Taken together, this could indicate that increase in NE-volume relative to CE- volume i.e, tumor-compartment growth correlation, is a prognostic factor (proxy indicator) for treatment response. To the best of our knowledge, there have not been other studies assessing this relationship, although peritumoral edema has been suggested as a negative prognostic factor for survival in GBM.³² The incorporation of T2-FLAIR-changes in the determination of progression was one of the major changes proposed by the RANO criteria for high-grade gliomas; however, because of the difficulty of measuring T2-FLAIR hyperintensity volume accurately, no objective criteria were proposed.¹⁵ In this study, we found the HD-GLIO model to be an effective tool in quantifying 3D tumor volume on repetitive measures, where the dual-compartment assessment adds value to the clinical usefulness. Adding weight to radiological tumor burden as a marker of response also increases objectiveness by reducing impact of subjective interpretation-diversity bias in Patient Reported Outcome Measures.

Although our data regarding characteristic group-wise growth pattern features are somewhat limited by the small sample sizes across groups, we will prospectively investigate this CE/NE tumor-compartment growth correlation further as more patients are included in the ongoing study.

Conclusions

In our study, comprising 23 patients and 49 MRI examinations, HD-GLIO DL predictions demonstrated high agreement (Dice similarity score and HD95) with manual delineations in segmenting grade 4 glioma tumor compartments on multi-parametric MRI. Our data indicate that the HD-GLIO tool could serve as a first step in target volume delineation for radiotherapy, where the computed CE- and NE-compartments would be subsequently assessed by the oncologist, being responsible for the final design of GTV and CTV.

We found a strong correlation to volumetric RANO measures, suggesting HD-GLIO is feasible for MRI-based 3D tumor burden assessment in clinical decision-making as well as in trials.

We also suggest the tumor-compartment growth correlation (longitudinal CE/NE volume ratio) could serve as a prognostic factor for treatment response. An ongoing prospective study is investigating this tumor-compartment growth correlation to validate its prediction for treatment response in larger sample and independent population.

Funding

This research was funded by The Norwegian Cancer Society (grant: 90170), and Klinisk behandlingsforskning i spesialisthelsetjenesten (KLINBEFORSK).

Conflicts of interest statement

The authors declare no conflict of interest.

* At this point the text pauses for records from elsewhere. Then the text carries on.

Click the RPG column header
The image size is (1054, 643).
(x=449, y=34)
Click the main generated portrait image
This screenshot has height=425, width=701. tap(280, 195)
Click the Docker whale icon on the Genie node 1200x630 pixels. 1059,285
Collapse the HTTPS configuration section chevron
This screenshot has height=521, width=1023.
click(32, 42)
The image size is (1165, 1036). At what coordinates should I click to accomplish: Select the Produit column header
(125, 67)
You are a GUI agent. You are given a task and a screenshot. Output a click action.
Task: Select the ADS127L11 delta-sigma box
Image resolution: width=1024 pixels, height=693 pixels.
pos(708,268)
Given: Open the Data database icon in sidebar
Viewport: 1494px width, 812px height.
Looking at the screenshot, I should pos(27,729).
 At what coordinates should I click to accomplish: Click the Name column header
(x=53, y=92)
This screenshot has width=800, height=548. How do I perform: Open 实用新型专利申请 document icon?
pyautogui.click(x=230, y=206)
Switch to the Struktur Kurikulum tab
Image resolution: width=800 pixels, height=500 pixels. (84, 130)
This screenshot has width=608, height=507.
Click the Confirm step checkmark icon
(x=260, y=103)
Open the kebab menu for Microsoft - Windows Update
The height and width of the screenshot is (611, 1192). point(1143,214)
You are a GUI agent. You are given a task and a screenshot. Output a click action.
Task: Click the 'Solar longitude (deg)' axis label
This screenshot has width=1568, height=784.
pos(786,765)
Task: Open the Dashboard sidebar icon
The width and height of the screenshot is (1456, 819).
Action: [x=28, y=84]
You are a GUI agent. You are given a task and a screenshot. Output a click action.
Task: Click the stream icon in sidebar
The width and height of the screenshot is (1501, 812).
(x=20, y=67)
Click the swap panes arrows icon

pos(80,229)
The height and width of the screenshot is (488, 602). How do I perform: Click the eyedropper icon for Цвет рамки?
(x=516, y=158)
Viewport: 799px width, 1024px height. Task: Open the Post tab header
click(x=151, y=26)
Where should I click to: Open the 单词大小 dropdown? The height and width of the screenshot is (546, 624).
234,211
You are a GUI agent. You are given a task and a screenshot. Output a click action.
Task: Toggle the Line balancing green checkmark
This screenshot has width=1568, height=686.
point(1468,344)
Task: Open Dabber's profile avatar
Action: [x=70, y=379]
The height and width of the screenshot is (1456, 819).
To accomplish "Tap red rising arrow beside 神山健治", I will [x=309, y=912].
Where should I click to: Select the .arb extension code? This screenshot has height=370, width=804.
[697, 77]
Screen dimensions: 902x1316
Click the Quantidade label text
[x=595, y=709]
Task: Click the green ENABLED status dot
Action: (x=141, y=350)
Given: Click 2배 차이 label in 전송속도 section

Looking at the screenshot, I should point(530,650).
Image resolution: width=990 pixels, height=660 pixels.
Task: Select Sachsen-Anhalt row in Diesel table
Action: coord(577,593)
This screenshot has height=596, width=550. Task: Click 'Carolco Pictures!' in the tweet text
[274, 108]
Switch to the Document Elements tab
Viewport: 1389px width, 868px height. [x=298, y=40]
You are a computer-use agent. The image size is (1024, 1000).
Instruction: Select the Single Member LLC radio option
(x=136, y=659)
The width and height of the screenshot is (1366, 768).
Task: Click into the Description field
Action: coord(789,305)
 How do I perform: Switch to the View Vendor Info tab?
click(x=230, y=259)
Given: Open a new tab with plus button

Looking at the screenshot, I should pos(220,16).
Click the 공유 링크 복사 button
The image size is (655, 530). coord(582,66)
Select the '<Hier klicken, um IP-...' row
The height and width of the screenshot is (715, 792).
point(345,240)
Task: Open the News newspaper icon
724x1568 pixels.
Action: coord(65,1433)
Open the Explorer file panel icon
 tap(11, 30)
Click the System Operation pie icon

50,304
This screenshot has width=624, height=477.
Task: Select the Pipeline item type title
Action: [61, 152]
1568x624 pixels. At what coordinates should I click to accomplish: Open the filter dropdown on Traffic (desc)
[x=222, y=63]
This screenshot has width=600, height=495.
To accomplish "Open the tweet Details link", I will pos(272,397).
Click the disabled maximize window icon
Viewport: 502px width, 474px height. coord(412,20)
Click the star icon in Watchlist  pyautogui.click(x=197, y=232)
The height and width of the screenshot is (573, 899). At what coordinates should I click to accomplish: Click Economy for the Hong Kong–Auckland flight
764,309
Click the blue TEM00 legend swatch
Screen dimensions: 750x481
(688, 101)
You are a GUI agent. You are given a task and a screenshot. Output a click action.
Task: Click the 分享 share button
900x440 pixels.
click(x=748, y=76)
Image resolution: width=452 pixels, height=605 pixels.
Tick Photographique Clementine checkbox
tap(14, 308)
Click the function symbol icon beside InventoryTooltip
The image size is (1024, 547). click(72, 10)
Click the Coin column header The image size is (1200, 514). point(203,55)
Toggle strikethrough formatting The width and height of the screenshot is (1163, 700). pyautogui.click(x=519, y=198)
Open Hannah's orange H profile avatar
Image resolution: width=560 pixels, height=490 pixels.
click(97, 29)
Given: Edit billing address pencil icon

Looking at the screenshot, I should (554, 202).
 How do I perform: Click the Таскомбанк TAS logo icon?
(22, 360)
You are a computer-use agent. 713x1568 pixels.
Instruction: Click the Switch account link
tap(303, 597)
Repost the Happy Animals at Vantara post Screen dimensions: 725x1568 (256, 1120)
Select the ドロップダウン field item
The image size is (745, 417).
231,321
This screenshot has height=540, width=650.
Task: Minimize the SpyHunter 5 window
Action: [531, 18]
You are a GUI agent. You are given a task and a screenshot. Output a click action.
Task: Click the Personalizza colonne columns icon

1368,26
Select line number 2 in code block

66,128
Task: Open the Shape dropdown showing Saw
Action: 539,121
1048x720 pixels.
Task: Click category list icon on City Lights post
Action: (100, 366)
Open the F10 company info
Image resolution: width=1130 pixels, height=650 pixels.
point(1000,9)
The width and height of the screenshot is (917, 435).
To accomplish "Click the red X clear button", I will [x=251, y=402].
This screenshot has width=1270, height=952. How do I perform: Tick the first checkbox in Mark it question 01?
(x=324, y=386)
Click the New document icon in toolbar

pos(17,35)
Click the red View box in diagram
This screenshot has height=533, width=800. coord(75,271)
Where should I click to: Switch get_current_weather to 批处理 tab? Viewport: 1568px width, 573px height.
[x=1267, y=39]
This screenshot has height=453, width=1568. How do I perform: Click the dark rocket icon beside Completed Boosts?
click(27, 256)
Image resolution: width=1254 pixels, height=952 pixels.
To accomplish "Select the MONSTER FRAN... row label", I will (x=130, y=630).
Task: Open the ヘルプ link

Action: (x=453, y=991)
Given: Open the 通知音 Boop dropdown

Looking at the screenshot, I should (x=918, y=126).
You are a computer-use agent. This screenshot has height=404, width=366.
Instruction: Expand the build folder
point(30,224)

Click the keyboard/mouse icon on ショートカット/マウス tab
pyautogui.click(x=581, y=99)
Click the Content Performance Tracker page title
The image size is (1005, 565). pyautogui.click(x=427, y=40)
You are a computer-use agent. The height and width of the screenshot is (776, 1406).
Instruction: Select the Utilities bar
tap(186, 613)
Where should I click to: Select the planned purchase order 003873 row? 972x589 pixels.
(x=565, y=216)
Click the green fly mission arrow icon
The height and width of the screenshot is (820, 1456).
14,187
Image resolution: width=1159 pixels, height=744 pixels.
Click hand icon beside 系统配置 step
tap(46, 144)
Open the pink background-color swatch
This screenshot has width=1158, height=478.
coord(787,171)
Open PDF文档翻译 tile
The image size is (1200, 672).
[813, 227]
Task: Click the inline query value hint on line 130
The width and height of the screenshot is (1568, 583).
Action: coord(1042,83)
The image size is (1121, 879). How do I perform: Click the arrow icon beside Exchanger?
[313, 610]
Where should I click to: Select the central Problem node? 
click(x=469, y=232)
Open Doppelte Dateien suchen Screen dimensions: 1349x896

Data Availability Statement

Data cannot be shared publicly because this is sensitive patient data. Data are available from the corresponding authors (MC) as they are approved by the Ethics Committee (approval number 2017/2084/REK) for researchers who meet the criteria for access to confidential data.

Authorship statement

Conceptualization, MHH, MC, and AL; methodology and implementation, MHH and AL.; formal analysis, MHH.; investigation, MHH.; resources, CBR.; data curation, SA, DG, JH, and LO; writing—original draft preparation, MHH.; writing—review and editing, MC and AL.; visualization, MHH and MAR.; supervision, MC and AL.; project administration, MHH.; funding acquisition, MC and DG. All authors have read and agreed to the published version of the manuscript.